Talk to your team, work out where the biggest knowledge gaps are and focus on those first. There is little point in documenting a system that your team knows well already.

Email or hand over everything you have to your team or a manager where appropriate. This sharing of knowledge will show the team that you're doing the right thing before leaving, and there shouldn't be any confusion about the information handed over. Hopefully, you'll already have a central point of documentation such as a wiki or folders on a file server. If not, ensure that there is a centralized, accessible method for staff to find documentation.

Manage permissions

Before your last day at your system administrator job, go through everything you have access to -- including the company's systems and applications -- and make sure someone else has high enough permissions to manage them without your account. If permissions are based on group membership, then that should be an easy transmission. Some of the permission issues will be revealed by other team members performing similar work, but you can't solely rely on them to cover all systems. Hold a meeting to go through all the systems you manage with your team and allow everyone to ask questions and confirm they have appropriate access.

An important thing to consider is if anything is set up under your own account. Did you accidentally run a service or task under your own credentials? It may be a good idea to get a colleague to disable your account for a day while you're still around to make sure nothing breaks. If something does fail, you can still remediate the problem before handing over this task to someone else. For example, you may have been testing a scheduled task under your own login and forgot to change it to a service account. That task may be syncing information or uploading a daily file to an external FTP site, which is hard to find once the person who configured it left.

Clean up and teach

Assuming you're leaving on good terms, you should be on clean-up duty as soon as you resign from your system administrator job. Request, where possible, to have no new work assigned to you and instead organize the chaos you've been managing during your time at the company, such as cleaning up unanswered emails and resolving tickets. We'll assume you've given a month's notice and have a reasonable amount of time to sort things out. If you're leaving in less than a month, then the same practice applies, but you'll have to make more decisions about what is most important to focus on.

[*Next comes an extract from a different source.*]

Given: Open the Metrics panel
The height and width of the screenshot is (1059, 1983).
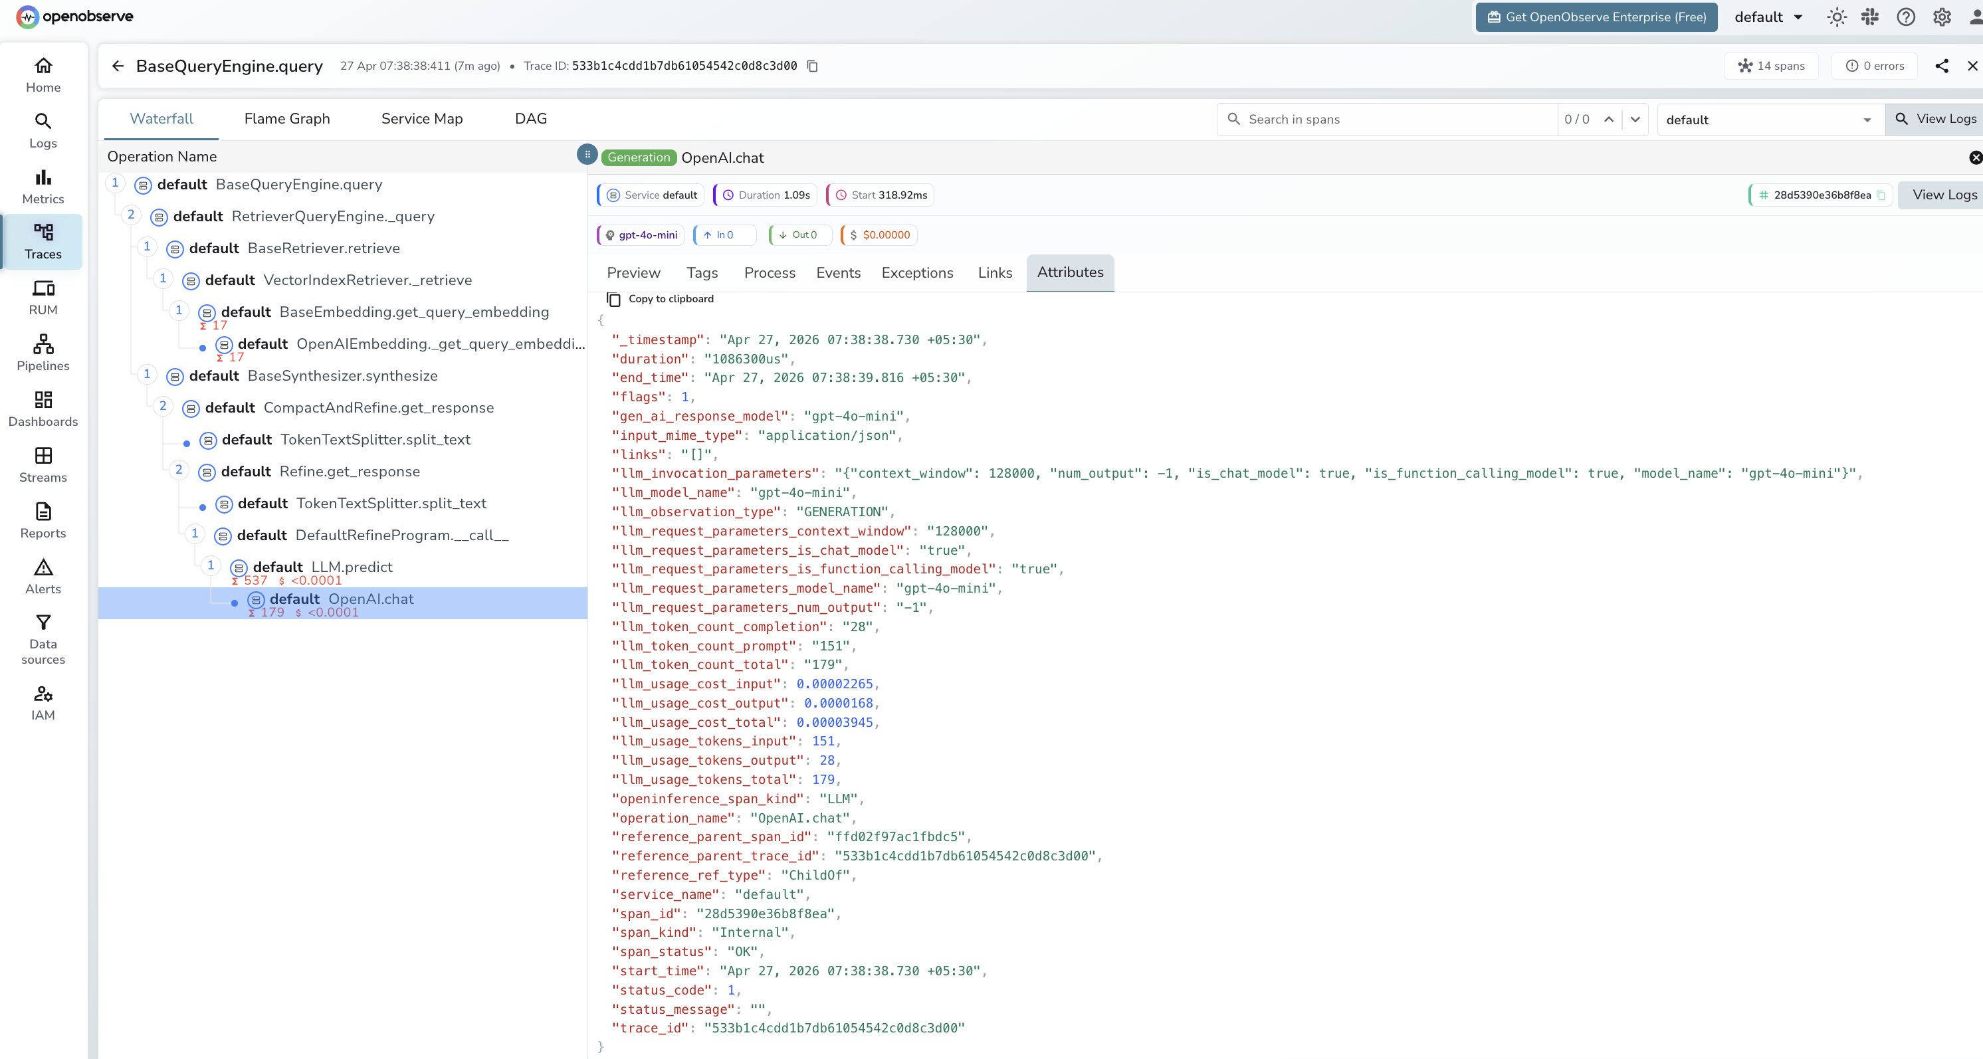Looking at the screenshot, I should (x=43, y=185).
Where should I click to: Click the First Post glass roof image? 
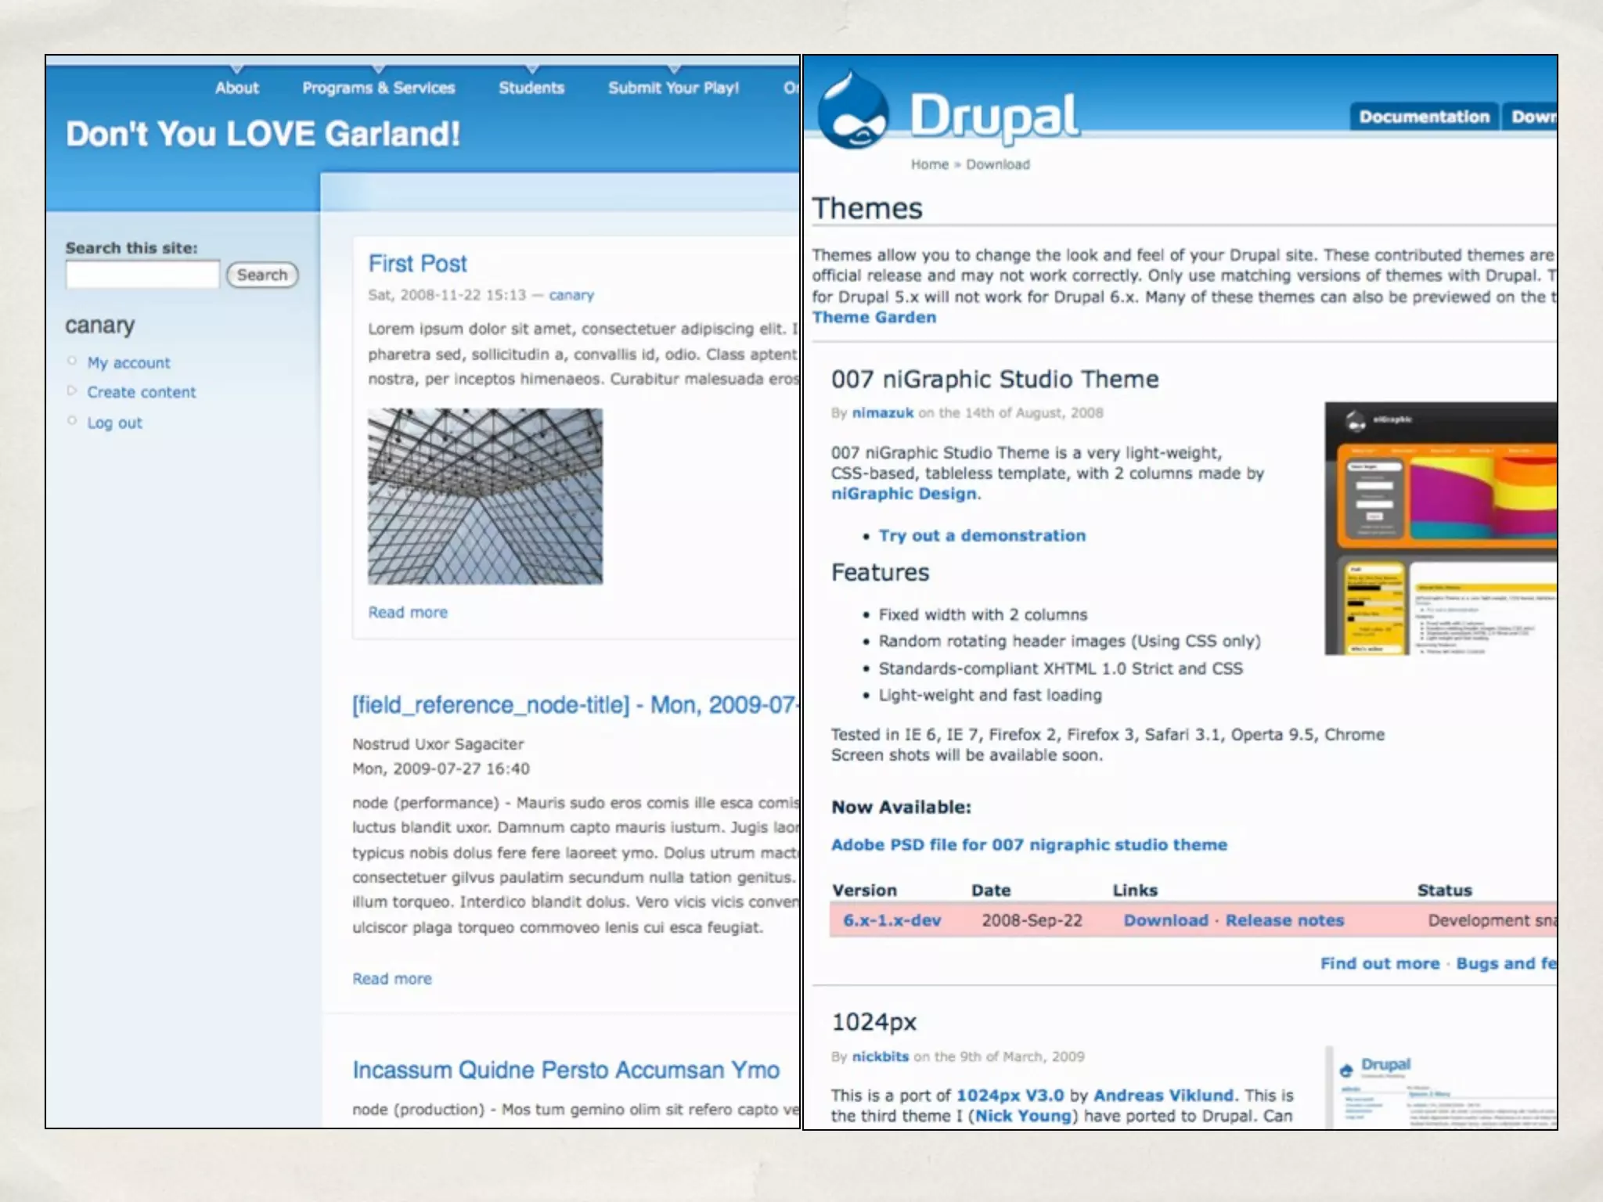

Once you've resigned, any request that comes in should be seen as an opportunity to teach someone else how to do something. However big or small the task, someone needs to know how to do that function after you've left. Delegate incidents and requests to another staff member, and if they don't know how to deal with a particular task, have them ask you for assistance. Any existing work that you can't easily wrap up in the time left should also be immediately handed over. This gives other staff members time to digest the issues and learn the current state of each item you're handing off.

The aftermath

If you still get a call after you've left asking for help, what should you do?

You can offer advice, but do not go down the path of doing anything for them. Even giving details to an ex-colleague who calls you could be the wrong thing to do. The data and information in your head is not yours to share after you leave -- maybe you're revealing an admin password to everyone's mailbox to someone who should not know it. If you have to share information, make sure your boss and/or a high level IT person is involved.

If you respond during the day and it goes beyond a one-time occasion, consider letting your new boss know what you're doing, so there's no conflict of interest or the appearance that you're doing work for another company.

Or you could just walk away from it all and leave it up to others to work everything out. But out of respect to your peers and to avoid a bad reputation in the industry, you should exit the right way. Make everything clear and communicate what you are leaving behind before your departure to avoid any blame after leaving. After all, they're paying you up until you leave this system administrator job, so help the company help themselves before moving on.